*** Opening of INFORMATION SHOWN ***

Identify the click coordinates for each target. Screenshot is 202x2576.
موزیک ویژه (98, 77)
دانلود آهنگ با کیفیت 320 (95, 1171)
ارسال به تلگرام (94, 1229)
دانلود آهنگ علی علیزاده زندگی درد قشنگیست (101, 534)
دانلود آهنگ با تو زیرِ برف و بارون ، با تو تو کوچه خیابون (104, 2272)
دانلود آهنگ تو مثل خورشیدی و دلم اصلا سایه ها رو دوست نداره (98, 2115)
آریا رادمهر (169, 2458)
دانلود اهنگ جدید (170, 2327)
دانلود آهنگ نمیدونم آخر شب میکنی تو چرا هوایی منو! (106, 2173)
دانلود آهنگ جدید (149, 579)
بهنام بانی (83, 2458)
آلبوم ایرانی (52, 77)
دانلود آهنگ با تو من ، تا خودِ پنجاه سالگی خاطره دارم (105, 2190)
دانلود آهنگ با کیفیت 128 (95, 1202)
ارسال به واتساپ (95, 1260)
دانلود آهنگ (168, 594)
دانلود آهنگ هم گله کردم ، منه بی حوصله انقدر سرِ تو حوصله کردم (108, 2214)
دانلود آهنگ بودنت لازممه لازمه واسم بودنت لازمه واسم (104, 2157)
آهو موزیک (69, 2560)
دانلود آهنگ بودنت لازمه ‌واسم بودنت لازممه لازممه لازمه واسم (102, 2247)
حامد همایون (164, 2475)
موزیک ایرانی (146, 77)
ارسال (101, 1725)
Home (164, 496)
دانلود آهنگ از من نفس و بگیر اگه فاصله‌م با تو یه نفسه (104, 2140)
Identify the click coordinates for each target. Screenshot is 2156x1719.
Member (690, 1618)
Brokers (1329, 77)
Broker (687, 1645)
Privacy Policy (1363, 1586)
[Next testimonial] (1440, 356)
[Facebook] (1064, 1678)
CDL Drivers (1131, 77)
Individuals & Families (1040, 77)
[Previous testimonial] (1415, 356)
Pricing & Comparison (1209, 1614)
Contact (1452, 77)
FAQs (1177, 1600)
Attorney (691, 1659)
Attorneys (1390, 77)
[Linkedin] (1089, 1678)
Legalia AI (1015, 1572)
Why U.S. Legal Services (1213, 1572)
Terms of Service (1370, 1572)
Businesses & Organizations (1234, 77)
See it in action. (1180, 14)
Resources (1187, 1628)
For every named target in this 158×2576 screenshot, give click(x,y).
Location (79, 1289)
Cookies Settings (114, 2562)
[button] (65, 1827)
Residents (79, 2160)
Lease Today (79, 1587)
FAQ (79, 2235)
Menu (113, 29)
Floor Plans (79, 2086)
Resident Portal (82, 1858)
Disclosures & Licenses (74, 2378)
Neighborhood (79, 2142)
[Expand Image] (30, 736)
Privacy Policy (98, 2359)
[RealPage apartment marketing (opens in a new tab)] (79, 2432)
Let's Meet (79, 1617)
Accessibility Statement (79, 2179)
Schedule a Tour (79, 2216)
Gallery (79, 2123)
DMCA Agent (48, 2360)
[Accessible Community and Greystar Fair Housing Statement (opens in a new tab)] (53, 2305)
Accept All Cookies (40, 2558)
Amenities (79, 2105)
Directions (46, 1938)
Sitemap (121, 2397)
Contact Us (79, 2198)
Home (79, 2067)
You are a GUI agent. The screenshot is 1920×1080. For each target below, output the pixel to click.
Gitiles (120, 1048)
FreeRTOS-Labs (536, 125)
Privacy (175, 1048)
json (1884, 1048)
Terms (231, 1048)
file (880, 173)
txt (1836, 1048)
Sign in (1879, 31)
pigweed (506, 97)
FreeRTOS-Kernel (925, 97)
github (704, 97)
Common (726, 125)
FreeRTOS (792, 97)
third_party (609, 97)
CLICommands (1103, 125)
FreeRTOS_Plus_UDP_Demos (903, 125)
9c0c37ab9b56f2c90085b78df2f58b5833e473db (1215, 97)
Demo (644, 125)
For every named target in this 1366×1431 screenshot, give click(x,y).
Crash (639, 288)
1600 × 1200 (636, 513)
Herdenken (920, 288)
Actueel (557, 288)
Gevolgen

*** Close of INFORMATION SHOWN ***

**TASK TO COMPLETE:**
All lines in the data above from the one with "آریا رادمهر (169, 2458)" through the one with "Accept All Cookies (40, 2558)" must be repeated exactly, and no others.

**RESPONSE BOX:**
آریا رادمهر (169, 2458)
دانلود اهنگ جدید (170, 2327)
دانلود آهنگ نمیدونم آخر شب میکنی تو چرا هوایی منو! (106, 2173)
دانلود آهنگ جدید (149, 579)
بهنام بانی (83, 2458)
آلبوم ایرانی (52, 77)
دانلود آهنگ با تو من ، تا خودِ پنجاه سالگی خاطره دارم (105, 2190)
دانلود آهنگ با کیفیت 128 (95, 1202)
ارسال به واتساپ (95, 1260)
دانلود آهنگ (168, 594)
دانلود آهنگ هم گله کردم ، منه بی حوصله انقدر سرِ تو حوصله کردم (108, 2214)
دانلود آهنگ بودنت لازممه لازمه واسم بودنت لازمه واسم (104, 2157)
آهو موزیک (69, 2560)
دانلود آهنگ بودنت لازمه ‌واسم بودنت لازممه لازممه لازمه واسم (102, 2247)
حامد همایون (164, 2475)
موزیک ایرانی (146, 77)
ارسال (101, 1725)
Home (164, 496)
دانلود آهنگ از من نفس و بگیر اگه فاصله‌م با تو یه نفسه (104, 2140)
Identify the click coordinates for each target. Screenshot is 2156x1719.
Member (690, 1618)
Brokers (1329, 77)
Broker (687, 1645)
Privacy Policy (1363, 1586)
[Next testimonial] (1440, 356)
[Facebook] (1064, 1678)
CDL Drivers (1131, 77)
Individuals & Families (1040, 77)
[Previous testimonial] (1415, 356)
Pricing & Comparison (1209, 1614)
Contact (1452, 77)
FAQs (1177, 1600)
Attorney (691, 1659)
Attorneys (1390, 77)
[Linkedin] (1089, 1678)
Legalia AI (1015, 1572)
Why U.S. Legal Services (1213, 1572)
Terms of Service (1370, 1572)
Businesses & Organizations (1234, 77)
See it in action. (1180, 14)
Resources (1187, 1628)
For every named target in this 158×2576 screenshot, give click(x,y).
Location (79, 1289)
Cookies Settings (114, 2562)
[button] (65, 1827)
Residents (79, 2160)
Lease Today (79, 1587)
FAQ (79, 2235)
Menu (113, 29)
Floor Plans (79, 2086)
Resident Portal (82, 1858)
Disclosures & Licenses (74, 2378)
Neighborhood (79, 2142)
[Expand Image] (30, 736)
Privacy Policy (98, 2359)
[RealPage apartment marketing (opens in a new tab)] (79, 2432)
Let's Meet (79, 1617)
Accessibility Statement (79, 2179)
Schedule a Tour (79, 2216)
Gallery (79, 2123)
DMCA Agent (48, 2360)
[Accessible Community and Greystar Fair Housing Statement (opens in a new tab)] (53, 2305)
Accept All Cookies (40, 2558)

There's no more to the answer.